# [INSTRUCTIONS TO FOLLOW]
From the entries that follow, copy each line containing the word "agent".
------ RECORD EXTRACTS
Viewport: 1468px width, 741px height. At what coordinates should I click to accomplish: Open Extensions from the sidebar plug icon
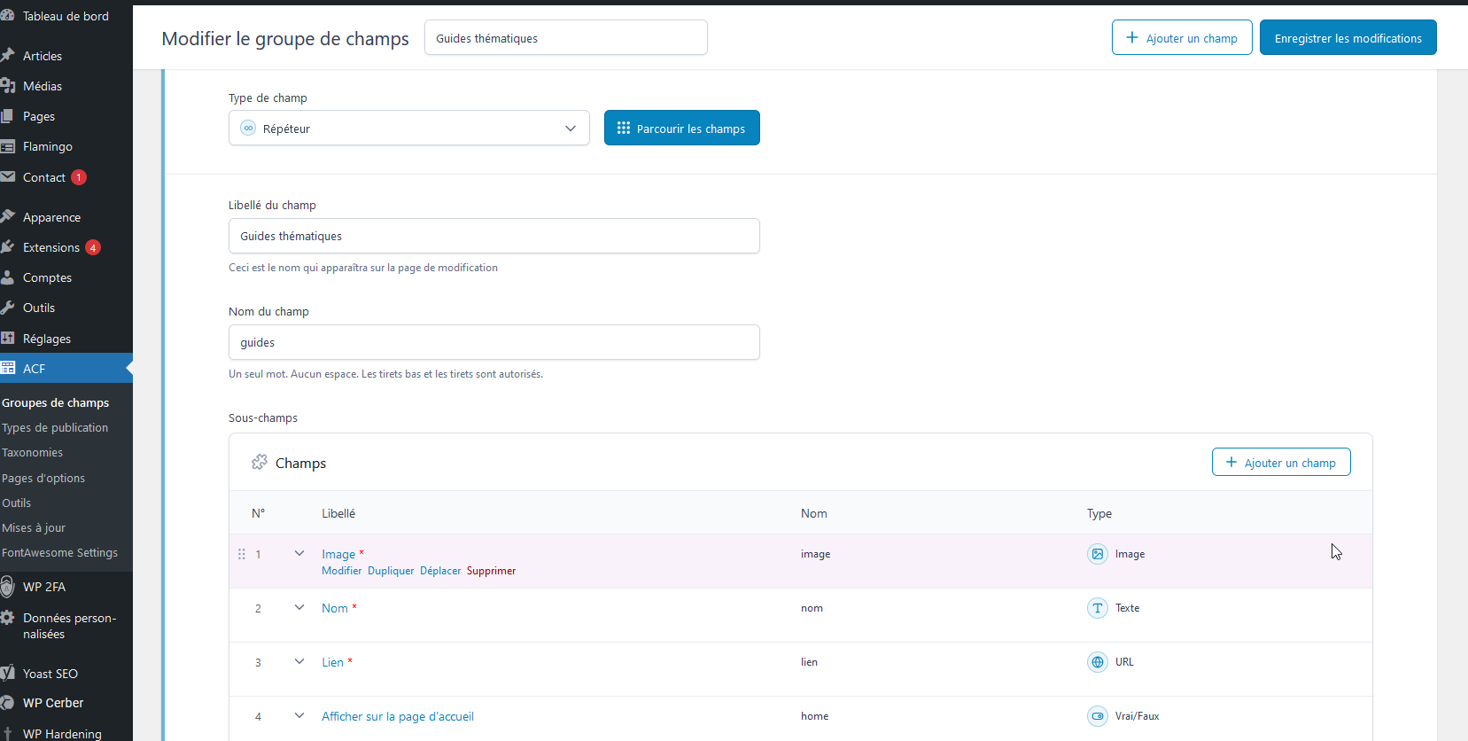8,247
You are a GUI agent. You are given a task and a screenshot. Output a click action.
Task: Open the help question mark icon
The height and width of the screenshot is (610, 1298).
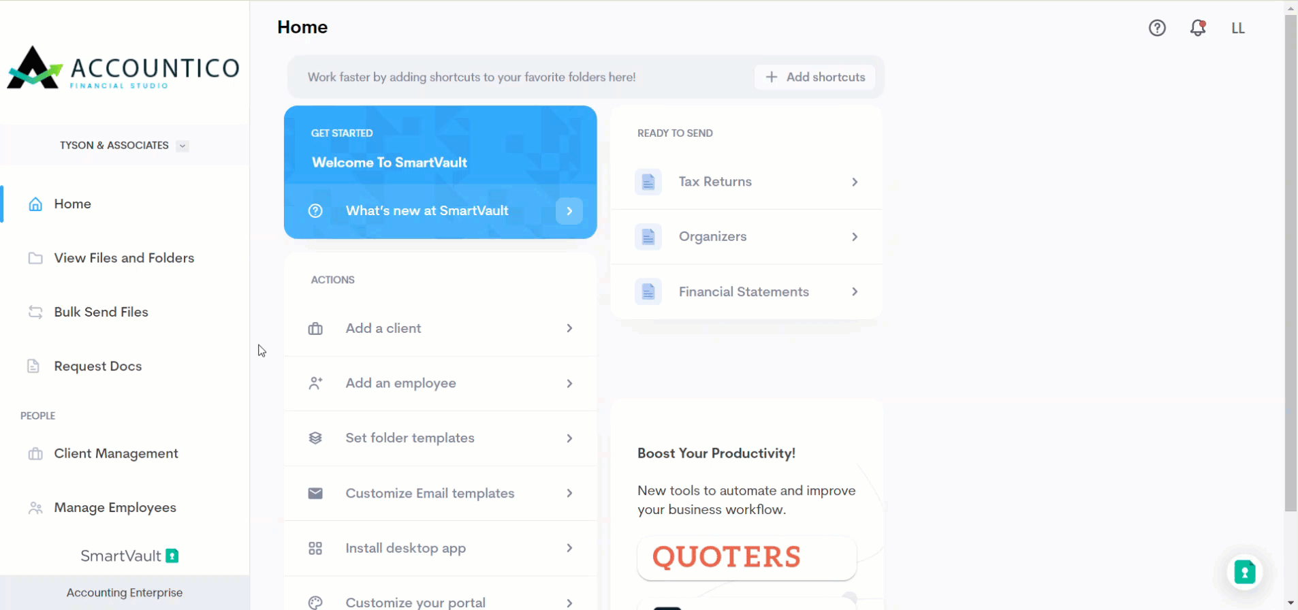tap(1157, 28)
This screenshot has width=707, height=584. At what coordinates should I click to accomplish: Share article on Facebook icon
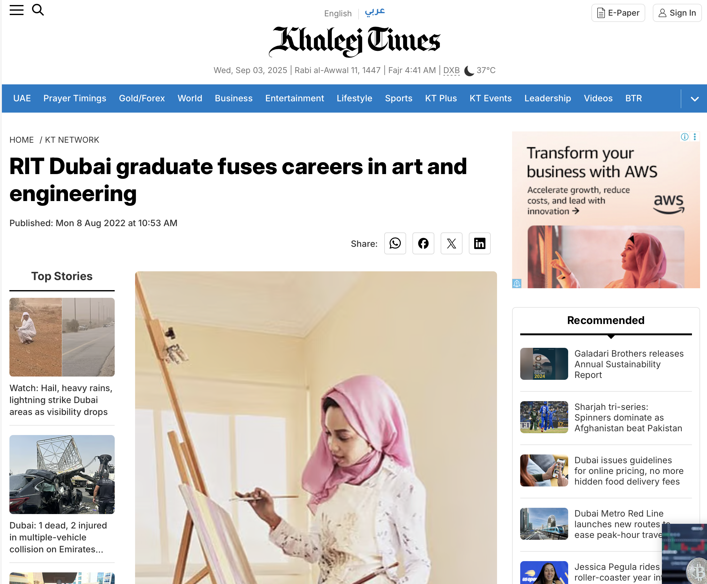pyautogui.click(x=423, y=243)
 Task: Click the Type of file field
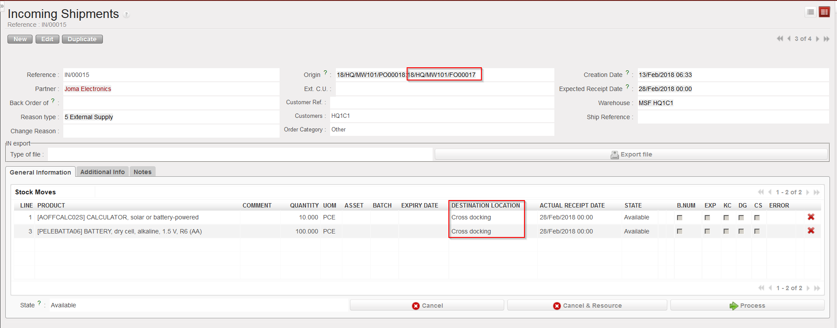(x=240, y=154)
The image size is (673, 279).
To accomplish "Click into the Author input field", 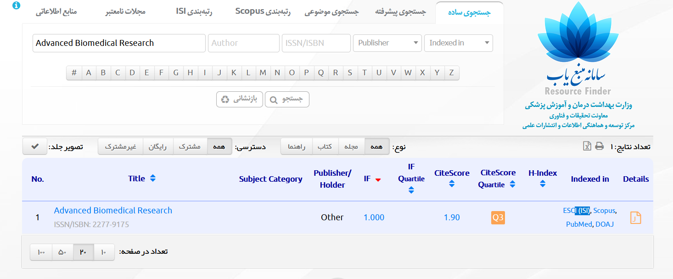I will tap(243, 43).
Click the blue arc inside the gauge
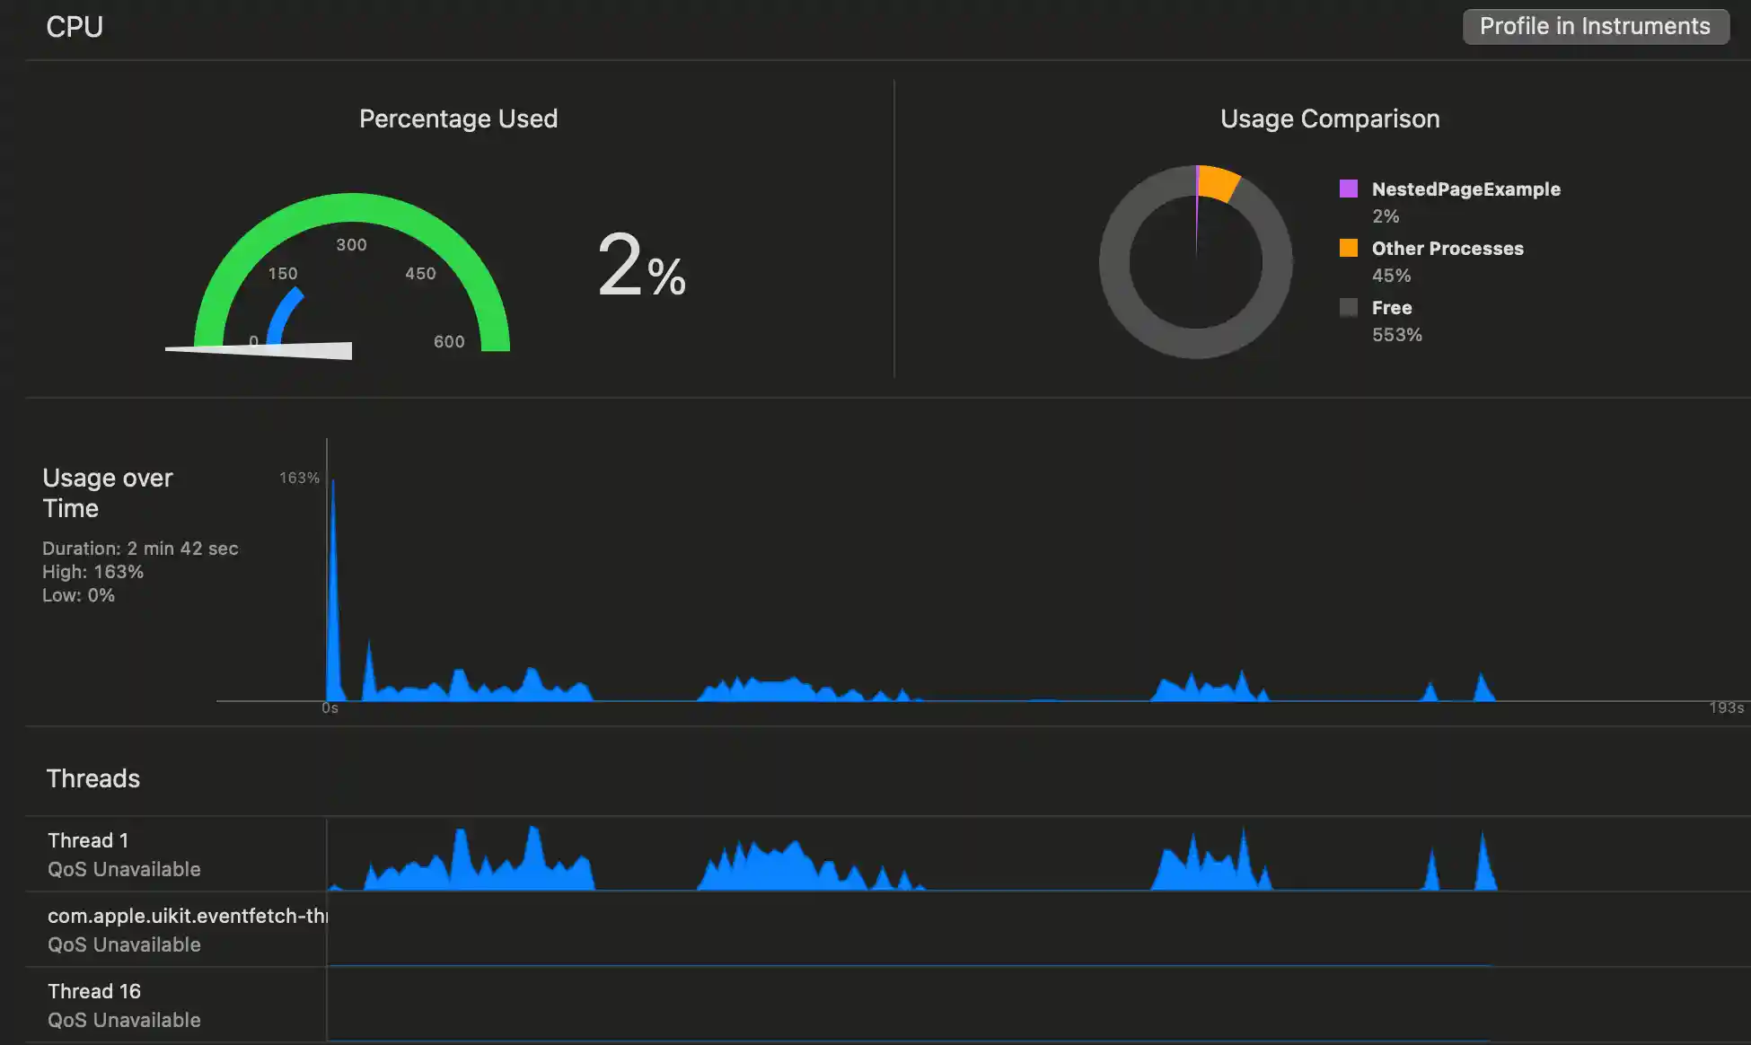 286,314
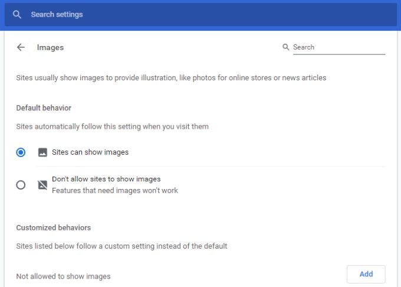This screenshot has height=287, width=401.
Task: Click the magnifier icon in Search settings bar
Action: 17,14
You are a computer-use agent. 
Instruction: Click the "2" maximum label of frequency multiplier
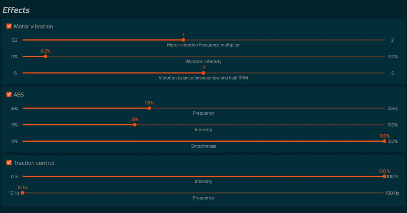(x=392, y=40)
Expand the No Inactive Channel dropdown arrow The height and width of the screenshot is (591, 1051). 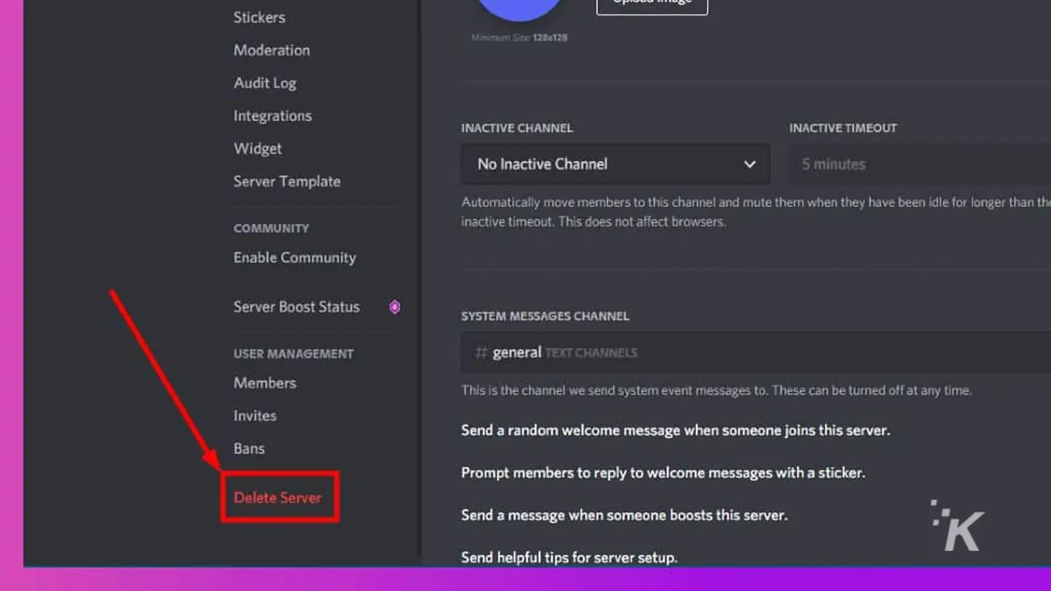[x=749, y=164]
------------
# [TASK RESULT]
You are a GUI agent. You are given a task and a screenshot. Output a click action.
You are a computer-use agent. 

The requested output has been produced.